- _REQUIREMENT_:
Each line of the data that includes "computer" must be copied.

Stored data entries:
Content starts

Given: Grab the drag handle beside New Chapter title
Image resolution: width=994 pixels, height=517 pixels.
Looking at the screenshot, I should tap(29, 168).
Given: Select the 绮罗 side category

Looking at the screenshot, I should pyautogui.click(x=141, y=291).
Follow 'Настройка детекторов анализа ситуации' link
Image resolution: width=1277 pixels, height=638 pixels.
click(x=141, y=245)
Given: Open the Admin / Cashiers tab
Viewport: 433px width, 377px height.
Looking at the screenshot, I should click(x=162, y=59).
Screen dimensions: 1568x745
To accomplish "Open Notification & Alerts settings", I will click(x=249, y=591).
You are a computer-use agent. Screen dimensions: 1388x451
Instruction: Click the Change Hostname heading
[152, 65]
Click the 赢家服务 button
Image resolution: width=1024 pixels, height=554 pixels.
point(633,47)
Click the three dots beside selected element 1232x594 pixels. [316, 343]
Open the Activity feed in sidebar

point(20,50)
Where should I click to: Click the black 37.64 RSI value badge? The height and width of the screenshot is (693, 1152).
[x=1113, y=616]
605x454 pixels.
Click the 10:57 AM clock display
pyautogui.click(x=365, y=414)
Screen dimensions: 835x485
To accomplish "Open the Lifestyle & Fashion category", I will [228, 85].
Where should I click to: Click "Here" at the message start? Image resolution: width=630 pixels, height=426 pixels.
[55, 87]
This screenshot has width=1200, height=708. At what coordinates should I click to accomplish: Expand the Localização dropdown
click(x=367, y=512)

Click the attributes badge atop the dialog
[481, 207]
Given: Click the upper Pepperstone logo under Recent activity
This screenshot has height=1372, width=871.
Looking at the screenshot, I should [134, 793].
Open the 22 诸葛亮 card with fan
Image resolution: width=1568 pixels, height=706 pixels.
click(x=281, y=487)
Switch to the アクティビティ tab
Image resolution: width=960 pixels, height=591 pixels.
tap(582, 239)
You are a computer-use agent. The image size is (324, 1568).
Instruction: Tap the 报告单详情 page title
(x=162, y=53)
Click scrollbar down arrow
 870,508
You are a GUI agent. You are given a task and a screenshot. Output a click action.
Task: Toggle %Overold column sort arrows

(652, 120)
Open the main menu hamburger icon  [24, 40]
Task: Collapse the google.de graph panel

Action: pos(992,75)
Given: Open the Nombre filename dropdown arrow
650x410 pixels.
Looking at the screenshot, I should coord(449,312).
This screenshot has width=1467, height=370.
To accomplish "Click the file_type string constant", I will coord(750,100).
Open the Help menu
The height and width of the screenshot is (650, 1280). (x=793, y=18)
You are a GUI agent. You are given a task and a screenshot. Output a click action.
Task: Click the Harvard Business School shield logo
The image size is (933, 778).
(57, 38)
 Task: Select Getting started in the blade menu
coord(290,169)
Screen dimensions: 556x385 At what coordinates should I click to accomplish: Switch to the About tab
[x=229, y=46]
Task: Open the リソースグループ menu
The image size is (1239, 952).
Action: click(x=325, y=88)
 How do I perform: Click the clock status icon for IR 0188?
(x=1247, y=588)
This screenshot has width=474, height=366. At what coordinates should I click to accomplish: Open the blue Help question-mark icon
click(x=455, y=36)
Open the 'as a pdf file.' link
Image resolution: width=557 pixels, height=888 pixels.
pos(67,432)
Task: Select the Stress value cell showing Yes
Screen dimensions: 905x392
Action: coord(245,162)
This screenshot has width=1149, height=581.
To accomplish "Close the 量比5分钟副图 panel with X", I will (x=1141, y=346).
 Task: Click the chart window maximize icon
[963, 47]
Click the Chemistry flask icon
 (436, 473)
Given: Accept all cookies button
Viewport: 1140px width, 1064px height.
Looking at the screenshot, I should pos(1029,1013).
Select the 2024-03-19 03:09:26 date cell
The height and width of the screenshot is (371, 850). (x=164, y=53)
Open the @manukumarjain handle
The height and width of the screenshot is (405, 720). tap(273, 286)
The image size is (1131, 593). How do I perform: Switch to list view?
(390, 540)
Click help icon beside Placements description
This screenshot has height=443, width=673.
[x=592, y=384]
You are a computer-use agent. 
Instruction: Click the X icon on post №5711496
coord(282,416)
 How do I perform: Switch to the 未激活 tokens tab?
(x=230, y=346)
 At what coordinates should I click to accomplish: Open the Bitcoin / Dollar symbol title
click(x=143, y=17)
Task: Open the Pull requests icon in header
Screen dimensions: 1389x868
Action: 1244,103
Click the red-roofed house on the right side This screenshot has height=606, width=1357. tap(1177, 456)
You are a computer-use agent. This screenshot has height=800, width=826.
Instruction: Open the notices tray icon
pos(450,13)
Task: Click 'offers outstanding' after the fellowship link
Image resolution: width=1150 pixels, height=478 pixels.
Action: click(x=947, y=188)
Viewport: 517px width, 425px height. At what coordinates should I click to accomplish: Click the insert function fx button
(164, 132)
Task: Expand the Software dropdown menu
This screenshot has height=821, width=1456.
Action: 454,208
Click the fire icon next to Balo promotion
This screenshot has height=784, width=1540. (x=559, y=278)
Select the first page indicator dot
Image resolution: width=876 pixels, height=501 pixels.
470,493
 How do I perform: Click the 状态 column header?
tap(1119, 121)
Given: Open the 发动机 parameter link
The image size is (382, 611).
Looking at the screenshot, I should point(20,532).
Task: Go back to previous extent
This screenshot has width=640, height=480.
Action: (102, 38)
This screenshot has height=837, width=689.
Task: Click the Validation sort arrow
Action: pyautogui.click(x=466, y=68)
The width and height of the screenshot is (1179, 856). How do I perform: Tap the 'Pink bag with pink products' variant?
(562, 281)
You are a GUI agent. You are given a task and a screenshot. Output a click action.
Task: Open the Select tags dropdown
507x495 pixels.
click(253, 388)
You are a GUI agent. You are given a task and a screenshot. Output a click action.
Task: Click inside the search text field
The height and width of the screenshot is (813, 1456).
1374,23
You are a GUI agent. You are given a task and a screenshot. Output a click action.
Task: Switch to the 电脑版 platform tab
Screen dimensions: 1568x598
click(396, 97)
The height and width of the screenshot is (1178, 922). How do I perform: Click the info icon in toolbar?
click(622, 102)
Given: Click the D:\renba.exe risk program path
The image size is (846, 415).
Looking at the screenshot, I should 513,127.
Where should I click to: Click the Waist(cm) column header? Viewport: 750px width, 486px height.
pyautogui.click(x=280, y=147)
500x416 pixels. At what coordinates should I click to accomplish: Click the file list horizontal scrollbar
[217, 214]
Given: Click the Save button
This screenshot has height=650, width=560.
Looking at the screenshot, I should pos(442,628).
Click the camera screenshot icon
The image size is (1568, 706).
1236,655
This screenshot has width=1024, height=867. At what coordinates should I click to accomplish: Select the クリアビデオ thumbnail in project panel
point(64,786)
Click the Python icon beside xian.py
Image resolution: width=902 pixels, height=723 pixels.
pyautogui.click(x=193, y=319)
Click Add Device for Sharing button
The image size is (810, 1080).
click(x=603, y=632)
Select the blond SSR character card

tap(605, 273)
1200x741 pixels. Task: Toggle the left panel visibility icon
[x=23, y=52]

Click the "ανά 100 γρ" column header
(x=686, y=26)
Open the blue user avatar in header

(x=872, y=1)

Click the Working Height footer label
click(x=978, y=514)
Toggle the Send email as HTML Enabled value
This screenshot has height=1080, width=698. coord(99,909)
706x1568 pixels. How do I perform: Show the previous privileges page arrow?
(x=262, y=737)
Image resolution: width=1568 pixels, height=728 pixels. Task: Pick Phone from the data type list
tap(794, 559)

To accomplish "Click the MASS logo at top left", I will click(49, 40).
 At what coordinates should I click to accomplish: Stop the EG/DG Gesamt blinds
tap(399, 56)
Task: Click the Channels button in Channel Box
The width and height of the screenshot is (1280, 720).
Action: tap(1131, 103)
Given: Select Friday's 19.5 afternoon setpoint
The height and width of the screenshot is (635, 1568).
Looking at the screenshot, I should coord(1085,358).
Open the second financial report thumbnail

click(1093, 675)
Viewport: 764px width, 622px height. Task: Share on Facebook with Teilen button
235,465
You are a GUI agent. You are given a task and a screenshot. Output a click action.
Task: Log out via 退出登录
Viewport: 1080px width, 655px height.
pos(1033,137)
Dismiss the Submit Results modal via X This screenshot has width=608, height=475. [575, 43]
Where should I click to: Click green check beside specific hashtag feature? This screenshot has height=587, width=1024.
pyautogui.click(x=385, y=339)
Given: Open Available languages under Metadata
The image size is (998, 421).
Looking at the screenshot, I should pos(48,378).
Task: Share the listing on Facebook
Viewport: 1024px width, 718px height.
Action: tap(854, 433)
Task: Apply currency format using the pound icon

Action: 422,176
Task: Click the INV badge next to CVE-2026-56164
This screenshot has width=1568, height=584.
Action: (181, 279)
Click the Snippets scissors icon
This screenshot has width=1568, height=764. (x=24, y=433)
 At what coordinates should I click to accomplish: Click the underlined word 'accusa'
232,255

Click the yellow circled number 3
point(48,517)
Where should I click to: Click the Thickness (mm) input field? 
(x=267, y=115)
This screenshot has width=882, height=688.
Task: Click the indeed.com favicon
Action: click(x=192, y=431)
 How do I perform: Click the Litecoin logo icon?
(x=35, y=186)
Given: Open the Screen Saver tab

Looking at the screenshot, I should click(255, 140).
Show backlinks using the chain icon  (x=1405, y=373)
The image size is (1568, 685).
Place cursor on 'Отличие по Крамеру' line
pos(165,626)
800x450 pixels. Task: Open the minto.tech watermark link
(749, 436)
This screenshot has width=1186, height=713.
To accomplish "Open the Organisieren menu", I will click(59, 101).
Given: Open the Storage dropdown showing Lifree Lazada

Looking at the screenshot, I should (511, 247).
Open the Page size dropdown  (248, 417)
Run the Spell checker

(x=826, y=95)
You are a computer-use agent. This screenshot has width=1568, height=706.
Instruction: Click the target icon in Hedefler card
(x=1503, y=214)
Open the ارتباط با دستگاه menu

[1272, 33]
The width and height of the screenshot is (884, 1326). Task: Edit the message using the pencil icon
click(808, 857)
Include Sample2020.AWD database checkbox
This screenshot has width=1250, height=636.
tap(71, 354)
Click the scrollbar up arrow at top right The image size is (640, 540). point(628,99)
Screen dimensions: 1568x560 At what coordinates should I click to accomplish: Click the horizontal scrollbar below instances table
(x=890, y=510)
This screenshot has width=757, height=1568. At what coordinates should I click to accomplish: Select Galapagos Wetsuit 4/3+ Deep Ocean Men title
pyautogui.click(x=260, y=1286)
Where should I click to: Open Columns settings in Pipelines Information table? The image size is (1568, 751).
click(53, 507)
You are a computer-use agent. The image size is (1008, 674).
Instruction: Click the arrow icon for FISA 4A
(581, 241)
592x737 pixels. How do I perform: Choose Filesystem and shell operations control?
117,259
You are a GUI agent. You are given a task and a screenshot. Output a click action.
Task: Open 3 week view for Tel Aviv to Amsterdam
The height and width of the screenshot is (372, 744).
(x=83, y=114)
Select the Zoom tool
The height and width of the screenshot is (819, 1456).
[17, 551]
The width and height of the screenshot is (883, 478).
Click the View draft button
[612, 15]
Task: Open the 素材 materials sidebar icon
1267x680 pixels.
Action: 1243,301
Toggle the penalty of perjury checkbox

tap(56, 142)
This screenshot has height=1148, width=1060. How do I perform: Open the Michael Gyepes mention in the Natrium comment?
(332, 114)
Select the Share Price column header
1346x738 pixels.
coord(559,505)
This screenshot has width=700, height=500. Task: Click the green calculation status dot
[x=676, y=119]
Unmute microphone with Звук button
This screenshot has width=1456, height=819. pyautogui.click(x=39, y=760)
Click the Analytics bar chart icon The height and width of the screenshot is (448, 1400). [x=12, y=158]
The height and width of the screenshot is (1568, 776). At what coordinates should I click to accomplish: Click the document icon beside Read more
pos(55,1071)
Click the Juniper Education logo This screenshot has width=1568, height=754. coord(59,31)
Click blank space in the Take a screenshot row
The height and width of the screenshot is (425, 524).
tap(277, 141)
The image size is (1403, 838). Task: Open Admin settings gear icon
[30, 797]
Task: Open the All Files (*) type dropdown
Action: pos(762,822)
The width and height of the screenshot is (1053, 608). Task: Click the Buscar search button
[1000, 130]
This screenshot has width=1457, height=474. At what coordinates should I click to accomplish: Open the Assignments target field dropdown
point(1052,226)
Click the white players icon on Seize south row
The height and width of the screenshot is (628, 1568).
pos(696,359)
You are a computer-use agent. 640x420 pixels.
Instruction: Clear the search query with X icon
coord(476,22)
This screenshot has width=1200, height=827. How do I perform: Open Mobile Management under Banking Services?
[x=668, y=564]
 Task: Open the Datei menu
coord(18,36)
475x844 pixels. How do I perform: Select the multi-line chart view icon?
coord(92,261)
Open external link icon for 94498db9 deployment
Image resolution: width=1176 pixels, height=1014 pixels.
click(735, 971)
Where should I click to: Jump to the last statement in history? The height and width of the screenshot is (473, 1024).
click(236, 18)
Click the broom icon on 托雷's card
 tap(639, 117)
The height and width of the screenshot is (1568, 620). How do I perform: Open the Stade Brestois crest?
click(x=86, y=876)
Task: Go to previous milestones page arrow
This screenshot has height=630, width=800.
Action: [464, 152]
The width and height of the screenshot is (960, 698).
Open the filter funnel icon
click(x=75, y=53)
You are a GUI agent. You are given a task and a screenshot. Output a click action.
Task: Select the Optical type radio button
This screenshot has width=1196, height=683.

Content ends

- _WRITTEN ANSWER_:
You are a computer-use agent. Screen dimensions: 1388x451
You are a computer-use agent. The image size is (324, 1568).
You are a computer-use agent. 
You are a computer-use agent. This screenshot has height=800, width=826.
You are a computer-use agent. This screenshot has width=1568, height=706.
You are a computer-use agent. The image size is (1008, 674).
You are a computer-use agent. 640x420 pixels.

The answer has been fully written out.